16Section 3161(h)(1)(E) simply provides for exclusion of any period of "delay resulting from any interlocutory appeal." It does not set the boundaries of the excludable period. The parties refer to section 3161(e), which provides that if a defendant is to be "tried again following an appeal ..., the trial shall commence within seventy days from the date the action occasioning the retrial becomes final" unless the trial judge extends the period for reasons not relevant here. Section 3161(e) is not literally applicable to interlocutory appeals; it refers to appeals requiring a retrial. Interlocutory appeals interrupt the seventy day period; they do not start it running. Nevertheless, it appears to us appropriate to apply the rule of section 3161(e) by analogy to interlocutory appeals, in order to determine when the time begins to run again. We therefore must determine what was the "action occasioning" further proceedings in the trial court following the interlocutory appeal, and when that action became final.

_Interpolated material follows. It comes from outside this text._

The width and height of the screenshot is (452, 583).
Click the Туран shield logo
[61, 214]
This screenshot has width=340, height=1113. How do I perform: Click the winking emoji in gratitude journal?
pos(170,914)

17We conclude that the action which occasions the trial following an unsuccessful interlocutory appeal is the receipt of the appellate court's mandate by the district court, as reflected in the records of the district court.3 It is that event which causes the district court to move the case forward toward trial. The records of the district court reflect that this court's mandate in the interlocutory appeal was lodged with the district court on February 14, 1984. The technical amendment that this court made to its order on February 15 did not lead to a recall or otherwise affect the finality of the mandate already issued. Nor should the district court's delay in formally spreading the mandate on its records serve to extend the excludable period attributed to an interlocutory appeal. See United States v. Ferris, 751 F.2d 436, 439-41 (1st Cir.1984) (interlocutory appeal time excludable to date mandate received by clerk of district court even though not docketed or brought to the attention of the district judge). The seventy day period then must be measured from February 14.

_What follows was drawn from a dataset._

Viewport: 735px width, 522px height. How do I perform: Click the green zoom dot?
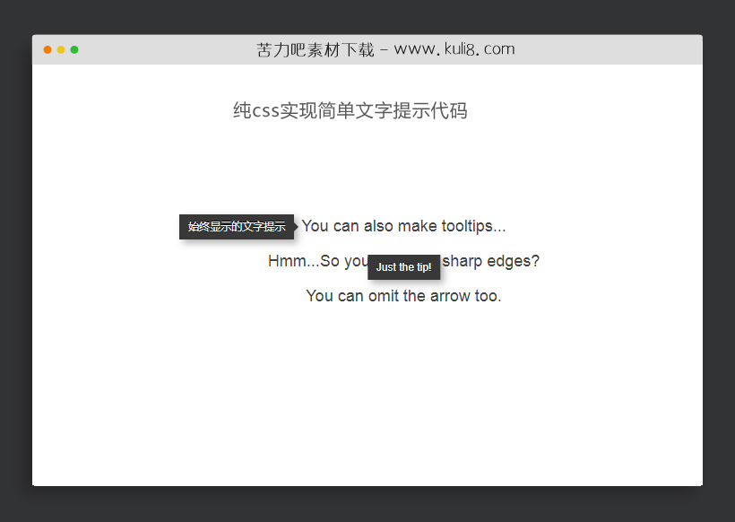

18The defendants were brought to trial on April 25, 1984, seventy one days later. The seventy day limit was not violated, however, because on April 23, the government made a motion in limine that was denied on April 24. On April 24, the defendants moved to recuse the trial judge, and the motion was referred to another judge, who denied it on the same day. April 23 and 24 are therefore excludable under Sec. 3161(h)(1)(F) (delay resulting from a pretrial motion). After the exclusion of these two days4 and the time for the interlocutory appeal, sixty-nine days passed from the order of retrial to the retrial. The Speedy Trial Act was not violated.

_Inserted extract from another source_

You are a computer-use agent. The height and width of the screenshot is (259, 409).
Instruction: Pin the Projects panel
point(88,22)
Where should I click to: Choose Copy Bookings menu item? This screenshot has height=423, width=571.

19II. Collateral Estoppel Effect of Acquittal on Mail Fraud Counts.
20Appellants were acquitted of 14 counts of mail fraud in their first trial. Appellants argue that the acquittal on those counts bars the relitigation of ultimate facts in the conspiracy charge of the redacted indictment.
21The fifth amendment guarantee against double jeopardy encompasses the doctrine of collateral estoppel. Ashe v. Swenson, 397 U.S. 436, 90 S.Ct. 1189, 25 L.Ed.2d 469 (1970); United States v. Hernandez, 572 F.2d 218, 220 (9th Cir.1978). "The collateral estoppel doctrine means that 'when an issue of ultimate fact has once been determined by a valid and final judgment, that issue cannot again be litigated between the same parties in any future lawsuit.' " United States v. Webbe, 755 F.2d 1387, 1388 (9th Cir.1985) (quoting Ashe, 397 U.S. at 443, 90 S.Ct. at 1194). To determine whether collateral estoppel bars a retrial of issues following an acquittal based on a general verdict, we inquire " 'whether a rational jury could have grounded its verdict upon an issue other than that which the defendant seeks to foreclose from consideration.' The inquiry must be set in a practical frame and viewed with an eye to all the circumstances of the proceedings." Webbe, 755 F.2d at 1388 (quoting Ashe, 397 U.S. at 444, 90 S.Ct. at 1194; Sealfon v. United States, 332 U.S. 575, 579, 68 S.Ct. 237, 239, 92 L.Ed. 180 (1948)).
22In the context of a criminal case, the collateral estoppel analysis involves a three-step process. United States v. Schwartz, 785 F.2d 673, 681 (9th Cir.1986); United States v. Hernandez, 572 F.2d 218, 220 (9th Cir.1978).
23First, the issues in the two actions are identified so that we may determine whether they are sufficiently similar and material to justify invoking the doctrine. Second, we examine the first record to determine whether the issue was fully litigated. Finally, from our examination of the record, we ascertain whether the issue was necessarily decided.
24Schwartz, 785 F.2d at 681. Laird and Crooks must, therefore, show that their acquittal on the mail fraud counts is inconsistent with conviction for conspiracy to defraud the government. United States v. Powell, 632 F.2d 754, 757 (9th Cir.1980).
25The first two requirements set forth in Schwartz are probably met in this case. The essential elements of a mail fraud prosecution are a "scheme to defraud" and the use of the mails to execute or further the scheme. See, e.g., United States v. Vardell, 760 F.2d 189 (8th Cir.1985); United States v. Bohonus, 628 F.2d 1167 (9th Cir.), cert. denied, 447 U.S. 928, 100 S.Ct. 3026, 65 L.Ed.2d 1122 (1980). The mail fraud counts of which appellants were acquitted included in their allegations the generation of sham tax deductions, the scheme that is at the heart of the conspiracy conviction now under appeal. As far as we can tell from the record before us, the sham nature of the transactions was also fully litigated in the first trial.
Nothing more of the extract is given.